As a team, Illinois scores 78.4 points per game, shooting 47 percent from the floor and 38.1 percent from behind the 3-point line. The Fighting Illini are plus 4.6 on the rebounding margin and minus 0.8 in turnover margin.

When it comes to points and rebounds for Illinois, it is most likely to come from one player. Guard Malcolm Hill leads the team with 18.6 points per game, shooting 44.1 percent from the field and 42.3 percent from beyond the arc. Hill is also tied with forward Leon Black averaging 6.4 rebounds per game.

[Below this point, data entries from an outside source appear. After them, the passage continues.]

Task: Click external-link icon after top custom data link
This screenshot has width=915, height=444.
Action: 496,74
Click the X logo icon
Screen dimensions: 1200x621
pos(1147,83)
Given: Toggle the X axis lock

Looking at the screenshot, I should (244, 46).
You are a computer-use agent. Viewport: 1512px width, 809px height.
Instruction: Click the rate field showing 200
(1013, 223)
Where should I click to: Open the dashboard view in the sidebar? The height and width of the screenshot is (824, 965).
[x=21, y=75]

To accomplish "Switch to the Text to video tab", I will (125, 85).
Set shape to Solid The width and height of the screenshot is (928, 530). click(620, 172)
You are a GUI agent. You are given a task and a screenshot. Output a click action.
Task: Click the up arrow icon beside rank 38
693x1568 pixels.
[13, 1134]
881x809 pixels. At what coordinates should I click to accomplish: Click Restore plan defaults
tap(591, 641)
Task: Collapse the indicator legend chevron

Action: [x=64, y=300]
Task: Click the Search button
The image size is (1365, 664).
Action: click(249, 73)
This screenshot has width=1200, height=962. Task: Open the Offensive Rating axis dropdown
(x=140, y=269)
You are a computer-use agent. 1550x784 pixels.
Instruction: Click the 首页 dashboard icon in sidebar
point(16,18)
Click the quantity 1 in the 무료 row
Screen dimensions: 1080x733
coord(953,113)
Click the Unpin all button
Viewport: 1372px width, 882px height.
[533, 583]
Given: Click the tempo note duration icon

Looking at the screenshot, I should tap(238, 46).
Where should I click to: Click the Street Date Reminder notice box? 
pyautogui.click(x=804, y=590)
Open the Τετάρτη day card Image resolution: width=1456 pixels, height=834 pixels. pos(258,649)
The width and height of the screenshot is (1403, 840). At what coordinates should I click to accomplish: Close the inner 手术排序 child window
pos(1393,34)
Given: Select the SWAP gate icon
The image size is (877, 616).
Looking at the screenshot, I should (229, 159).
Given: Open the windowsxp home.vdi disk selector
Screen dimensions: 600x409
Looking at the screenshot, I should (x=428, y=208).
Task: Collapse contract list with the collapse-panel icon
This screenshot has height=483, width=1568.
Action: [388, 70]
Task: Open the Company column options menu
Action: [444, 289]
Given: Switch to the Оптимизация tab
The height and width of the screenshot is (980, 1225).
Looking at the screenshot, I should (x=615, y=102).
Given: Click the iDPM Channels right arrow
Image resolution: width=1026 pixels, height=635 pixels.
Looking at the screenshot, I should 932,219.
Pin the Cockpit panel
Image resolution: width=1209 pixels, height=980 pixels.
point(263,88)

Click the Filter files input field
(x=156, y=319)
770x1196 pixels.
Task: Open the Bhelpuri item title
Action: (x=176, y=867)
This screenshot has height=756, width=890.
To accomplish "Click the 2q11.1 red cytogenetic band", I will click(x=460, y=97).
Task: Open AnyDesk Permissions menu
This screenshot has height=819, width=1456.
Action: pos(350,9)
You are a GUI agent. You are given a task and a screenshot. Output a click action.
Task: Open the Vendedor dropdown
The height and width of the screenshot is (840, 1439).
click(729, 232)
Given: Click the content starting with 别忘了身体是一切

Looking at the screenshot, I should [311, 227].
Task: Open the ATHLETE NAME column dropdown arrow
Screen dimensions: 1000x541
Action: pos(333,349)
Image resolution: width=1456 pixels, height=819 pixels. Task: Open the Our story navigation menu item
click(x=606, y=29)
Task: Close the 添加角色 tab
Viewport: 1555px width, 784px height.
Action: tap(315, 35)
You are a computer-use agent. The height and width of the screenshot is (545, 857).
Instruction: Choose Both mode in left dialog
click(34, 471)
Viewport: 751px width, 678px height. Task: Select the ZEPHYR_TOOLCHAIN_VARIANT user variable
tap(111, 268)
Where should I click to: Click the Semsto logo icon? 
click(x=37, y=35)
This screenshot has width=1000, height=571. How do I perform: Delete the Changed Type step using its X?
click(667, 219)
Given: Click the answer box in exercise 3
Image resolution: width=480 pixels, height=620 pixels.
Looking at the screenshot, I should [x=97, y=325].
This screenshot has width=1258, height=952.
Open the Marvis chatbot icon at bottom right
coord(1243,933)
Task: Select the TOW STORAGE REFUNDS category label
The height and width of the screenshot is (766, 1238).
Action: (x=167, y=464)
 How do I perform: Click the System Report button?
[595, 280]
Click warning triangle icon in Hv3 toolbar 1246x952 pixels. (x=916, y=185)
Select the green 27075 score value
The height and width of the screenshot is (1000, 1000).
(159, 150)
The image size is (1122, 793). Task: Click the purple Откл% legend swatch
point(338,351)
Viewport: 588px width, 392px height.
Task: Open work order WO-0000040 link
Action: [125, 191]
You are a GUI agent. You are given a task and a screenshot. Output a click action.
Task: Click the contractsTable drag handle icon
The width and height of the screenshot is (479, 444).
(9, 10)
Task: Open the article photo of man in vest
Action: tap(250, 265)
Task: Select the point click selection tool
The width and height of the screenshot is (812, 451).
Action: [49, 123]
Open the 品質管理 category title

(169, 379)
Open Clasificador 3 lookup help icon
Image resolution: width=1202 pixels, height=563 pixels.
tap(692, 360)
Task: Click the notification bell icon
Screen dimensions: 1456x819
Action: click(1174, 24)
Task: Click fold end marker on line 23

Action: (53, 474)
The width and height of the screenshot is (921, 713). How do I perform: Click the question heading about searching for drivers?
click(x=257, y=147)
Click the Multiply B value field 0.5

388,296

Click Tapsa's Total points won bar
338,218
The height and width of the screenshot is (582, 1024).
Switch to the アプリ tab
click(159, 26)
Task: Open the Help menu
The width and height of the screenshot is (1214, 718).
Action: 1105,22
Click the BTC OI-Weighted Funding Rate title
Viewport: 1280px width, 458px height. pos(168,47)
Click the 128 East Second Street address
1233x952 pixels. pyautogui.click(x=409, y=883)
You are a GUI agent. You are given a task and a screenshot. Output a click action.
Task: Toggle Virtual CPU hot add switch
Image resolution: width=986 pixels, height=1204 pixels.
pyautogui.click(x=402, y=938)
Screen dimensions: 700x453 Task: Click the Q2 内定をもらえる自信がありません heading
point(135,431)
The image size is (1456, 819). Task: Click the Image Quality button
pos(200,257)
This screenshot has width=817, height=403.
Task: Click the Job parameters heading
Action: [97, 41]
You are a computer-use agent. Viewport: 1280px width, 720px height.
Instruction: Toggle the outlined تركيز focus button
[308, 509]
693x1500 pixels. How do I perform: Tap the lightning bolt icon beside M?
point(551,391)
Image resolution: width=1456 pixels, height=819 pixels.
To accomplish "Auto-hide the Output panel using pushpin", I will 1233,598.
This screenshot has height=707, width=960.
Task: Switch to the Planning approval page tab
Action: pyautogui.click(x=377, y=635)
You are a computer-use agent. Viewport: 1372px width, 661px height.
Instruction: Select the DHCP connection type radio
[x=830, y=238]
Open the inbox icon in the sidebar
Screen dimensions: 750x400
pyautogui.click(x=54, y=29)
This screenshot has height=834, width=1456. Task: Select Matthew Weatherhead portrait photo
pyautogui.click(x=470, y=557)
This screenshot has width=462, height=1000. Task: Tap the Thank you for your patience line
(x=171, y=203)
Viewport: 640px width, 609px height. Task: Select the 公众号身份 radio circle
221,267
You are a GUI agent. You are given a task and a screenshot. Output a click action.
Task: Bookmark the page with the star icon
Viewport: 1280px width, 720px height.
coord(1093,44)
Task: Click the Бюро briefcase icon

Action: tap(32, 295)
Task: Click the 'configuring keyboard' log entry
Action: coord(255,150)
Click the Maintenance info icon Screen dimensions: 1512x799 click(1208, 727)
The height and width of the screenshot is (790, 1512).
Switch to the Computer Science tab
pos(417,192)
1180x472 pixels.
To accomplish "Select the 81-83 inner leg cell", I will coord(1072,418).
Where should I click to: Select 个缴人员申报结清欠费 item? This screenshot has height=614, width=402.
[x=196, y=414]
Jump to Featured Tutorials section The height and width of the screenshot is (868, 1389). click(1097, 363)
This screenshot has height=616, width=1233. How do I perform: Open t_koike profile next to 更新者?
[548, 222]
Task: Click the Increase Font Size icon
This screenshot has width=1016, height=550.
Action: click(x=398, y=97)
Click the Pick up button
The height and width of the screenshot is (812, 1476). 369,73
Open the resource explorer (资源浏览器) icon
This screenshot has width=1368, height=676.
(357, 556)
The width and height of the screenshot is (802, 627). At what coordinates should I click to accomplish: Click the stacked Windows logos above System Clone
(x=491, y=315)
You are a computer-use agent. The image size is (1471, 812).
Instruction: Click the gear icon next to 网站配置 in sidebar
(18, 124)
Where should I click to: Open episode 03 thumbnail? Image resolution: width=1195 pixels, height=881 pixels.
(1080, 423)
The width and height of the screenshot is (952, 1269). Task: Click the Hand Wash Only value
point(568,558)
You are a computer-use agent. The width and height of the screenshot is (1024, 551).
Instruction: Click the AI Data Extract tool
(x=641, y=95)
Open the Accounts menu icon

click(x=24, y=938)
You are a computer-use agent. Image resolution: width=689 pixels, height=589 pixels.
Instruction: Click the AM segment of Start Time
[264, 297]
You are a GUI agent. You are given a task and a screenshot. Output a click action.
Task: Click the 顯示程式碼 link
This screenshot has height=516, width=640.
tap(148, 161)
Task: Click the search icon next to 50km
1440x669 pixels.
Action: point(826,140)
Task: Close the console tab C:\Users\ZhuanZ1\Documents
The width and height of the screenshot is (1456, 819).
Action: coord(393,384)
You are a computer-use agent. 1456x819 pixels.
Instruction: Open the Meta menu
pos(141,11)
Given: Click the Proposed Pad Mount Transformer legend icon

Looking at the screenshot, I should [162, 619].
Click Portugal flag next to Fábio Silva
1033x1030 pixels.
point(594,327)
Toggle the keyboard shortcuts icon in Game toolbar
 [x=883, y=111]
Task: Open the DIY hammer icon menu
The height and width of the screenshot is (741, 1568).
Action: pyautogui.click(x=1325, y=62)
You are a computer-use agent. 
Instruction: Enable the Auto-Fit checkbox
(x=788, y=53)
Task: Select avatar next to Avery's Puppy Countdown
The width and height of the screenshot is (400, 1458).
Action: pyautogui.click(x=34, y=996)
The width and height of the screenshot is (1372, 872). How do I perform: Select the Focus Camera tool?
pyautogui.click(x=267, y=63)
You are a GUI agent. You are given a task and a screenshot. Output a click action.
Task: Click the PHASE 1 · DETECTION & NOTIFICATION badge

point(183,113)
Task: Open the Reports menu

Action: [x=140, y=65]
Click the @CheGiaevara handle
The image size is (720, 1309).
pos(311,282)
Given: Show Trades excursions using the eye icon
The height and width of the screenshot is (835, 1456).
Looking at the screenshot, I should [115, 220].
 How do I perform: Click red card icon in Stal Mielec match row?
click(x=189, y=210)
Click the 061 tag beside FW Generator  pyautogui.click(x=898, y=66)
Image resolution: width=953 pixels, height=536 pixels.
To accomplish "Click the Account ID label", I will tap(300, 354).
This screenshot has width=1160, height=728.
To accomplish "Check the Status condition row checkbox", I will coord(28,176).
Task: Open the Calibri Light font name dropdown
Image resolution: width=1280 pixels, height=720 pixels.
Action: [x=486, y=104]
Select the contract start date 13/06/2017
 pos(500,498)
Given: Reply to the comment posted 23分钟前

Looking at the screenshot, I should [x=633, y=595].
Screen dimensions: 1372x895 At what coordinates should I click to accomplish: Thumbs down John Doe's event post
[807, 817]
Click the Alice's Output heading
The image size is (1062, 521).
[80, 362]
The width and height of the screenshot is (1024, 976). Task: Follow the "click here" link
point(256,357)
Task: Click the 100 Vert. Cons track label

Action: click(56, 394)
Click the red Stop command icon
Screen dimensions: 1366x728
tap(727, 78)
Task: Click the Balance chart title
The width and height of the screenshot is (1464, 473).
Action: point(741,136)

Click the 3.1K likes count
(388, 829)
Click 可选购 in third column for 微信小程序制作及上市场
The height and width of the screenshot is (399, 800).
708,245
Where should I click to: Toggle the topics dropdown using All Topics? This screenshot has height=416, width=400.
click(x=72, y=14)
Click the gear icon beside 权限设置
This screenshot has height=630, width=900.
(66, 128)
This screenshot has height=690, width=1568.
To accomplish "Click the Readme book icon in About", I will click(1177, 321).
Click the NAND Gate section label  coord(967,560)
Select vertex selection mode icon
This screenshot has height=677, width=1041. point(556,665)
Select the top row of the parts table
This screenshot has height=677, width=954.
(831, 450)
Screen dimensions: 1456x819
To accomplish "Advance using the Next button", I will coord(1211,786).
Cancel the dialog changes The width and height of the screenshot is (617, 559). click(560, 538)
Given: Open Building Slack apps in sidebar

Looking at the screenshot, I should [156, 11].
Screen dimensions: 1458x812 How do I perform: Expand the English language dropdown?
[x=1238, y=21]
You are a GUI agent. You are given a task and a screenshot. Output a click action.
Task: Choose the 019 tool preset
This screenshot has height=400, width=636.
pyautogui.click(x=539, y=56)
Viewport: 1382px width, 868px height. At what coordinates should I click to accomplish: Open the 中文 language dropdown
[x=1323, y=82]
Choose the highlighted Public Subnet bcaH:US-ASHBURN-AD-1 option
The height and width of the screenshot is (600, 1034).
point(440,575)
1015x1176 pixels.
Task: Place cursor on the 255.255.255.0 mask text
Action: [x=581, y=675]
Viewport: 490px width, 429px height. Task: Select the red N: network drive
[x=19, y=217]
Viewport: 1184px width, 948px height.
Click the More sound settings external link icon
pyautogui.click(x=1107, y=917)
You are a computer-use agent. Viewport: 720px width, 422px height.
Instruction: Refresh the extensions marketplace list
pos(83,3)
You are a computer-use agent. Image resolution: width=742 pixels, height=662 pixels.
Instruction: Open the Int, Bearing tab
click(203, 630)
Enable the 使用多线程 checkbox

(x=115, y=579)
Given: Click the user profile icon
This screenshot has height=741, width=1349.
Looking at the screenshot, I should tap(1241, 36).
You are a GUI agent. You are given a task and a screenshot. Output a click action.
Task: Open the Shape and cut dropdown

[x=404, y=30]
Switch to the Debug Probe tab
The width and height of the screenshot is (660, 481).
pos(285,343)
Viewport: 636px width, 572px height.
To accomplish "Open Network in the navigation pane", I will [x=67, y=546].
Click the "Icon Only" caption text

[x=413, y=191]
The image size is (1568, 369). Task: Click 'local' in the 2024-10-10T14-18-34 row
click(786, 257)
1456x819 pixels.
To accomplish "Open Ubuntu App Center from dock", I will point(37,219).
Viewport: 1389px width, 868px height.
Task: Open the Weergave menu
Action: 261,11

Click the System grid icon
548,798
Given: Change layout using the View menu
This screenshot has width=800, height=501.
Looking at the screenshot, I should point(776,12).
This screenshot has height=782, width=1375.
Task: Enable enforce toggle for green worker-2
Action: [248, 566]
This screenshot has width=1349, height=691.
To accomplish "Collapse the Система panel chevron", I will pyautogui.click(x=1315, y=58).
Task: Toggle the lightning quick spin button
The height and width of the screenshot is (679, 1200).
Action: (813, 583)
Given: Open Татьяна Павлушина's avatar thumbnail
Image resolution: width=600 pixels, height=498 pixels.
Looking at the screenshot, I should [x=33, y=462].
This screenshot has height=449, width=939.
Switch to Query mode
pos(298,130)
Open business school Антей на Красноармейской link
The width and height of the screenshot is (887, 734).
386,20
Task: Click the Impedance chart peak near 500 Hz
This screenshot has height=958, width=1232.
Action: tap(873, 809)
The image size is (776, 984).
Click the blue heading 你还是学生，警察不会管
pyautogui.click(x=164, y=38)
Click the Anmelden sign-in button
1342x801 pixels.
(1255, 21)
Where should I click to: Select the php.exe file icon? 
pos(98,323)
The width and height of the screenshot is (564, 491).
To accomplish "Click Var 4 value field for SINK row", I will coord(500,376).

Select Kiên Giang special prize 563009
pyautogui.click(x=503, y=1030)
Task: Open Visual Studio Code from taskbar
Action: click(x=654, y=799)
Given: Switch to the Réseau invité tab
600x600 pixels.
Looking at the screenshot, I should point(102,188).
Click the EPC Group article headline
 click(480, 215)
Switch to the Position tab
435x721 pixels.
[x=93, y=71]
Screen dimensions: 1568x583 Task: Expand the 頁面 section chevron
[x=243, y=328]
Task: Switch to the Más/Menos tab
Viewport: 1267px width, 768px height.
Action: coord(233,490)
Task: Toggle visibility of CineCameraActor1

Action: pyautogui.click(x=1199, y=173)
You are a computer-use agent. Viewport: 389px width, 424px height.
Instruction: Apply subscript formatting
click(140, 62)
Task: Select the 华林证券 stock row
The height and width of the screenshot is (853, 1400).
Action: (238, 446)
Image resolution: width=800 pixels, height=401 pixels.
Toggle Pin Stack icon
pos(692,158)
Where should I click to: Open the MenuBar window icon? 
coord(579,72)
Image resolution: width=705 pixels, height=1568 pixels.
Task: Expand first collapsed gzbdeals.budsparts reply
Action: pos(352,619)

As for some of the flaws, Illinois has allowed 82 steals this season and have six fewer blocks than its opponents. That’s one of the advantages Maryland had on them with two more steals and four more blocks than Illinois in the conference opener for both teams. Then again, the Fighting Illini just struggled offensively, shooting 18.2 percent from the 3-point line (4 of 22).

We will see if Illinois has recovered Sunday when Ohio State, who has not played since Dec. 22,  comes to town. The game will be at 7 p.m. ET on the Big Ten Network.

It’s not over yet

As 2017 draws near, Ohio State is not done writing its success story for 2016. Here is a look at how the Buckeyes got to this point.

The Buckeyes started the year off with a bang, defeating Notre Dame, 44-28, in the 2016 Fiesta Bowl. The year that began with dominance turned to uncertainty after 12 Buckeyes were taken in the first four rounds of the 2016 NFL Draft.

However, with the breakout performances by safety Malik Hooker and the rest of the Ohio State defense early on, helped by one memorable catch by wide receiver Noah Brown, that uncertainty became excitement going into Big Ten play.

That was until Oct. 22, when No. 2 Ohio State was stunned by Penn State, 24-21, after the Nittany Lions outscored the Buckeyes 17-0 in the fourth quarter. At that point, all Ohio State fans knew that the Buckeyes’ season would come down to one game. The Game.

In what proved to be one of the best college football games in 2016, the Buckeyes, capped off by Curtis Samuel’s 15 yard touchdown run, defeated Michigan, 30-27, in double overtime to secure a spot in the College Football Playoff.

As Meyer ends his year where he started it, a lot more is on the line. The real question is this: When 2017 starts, will his football team be packing for Columbus or Tampa?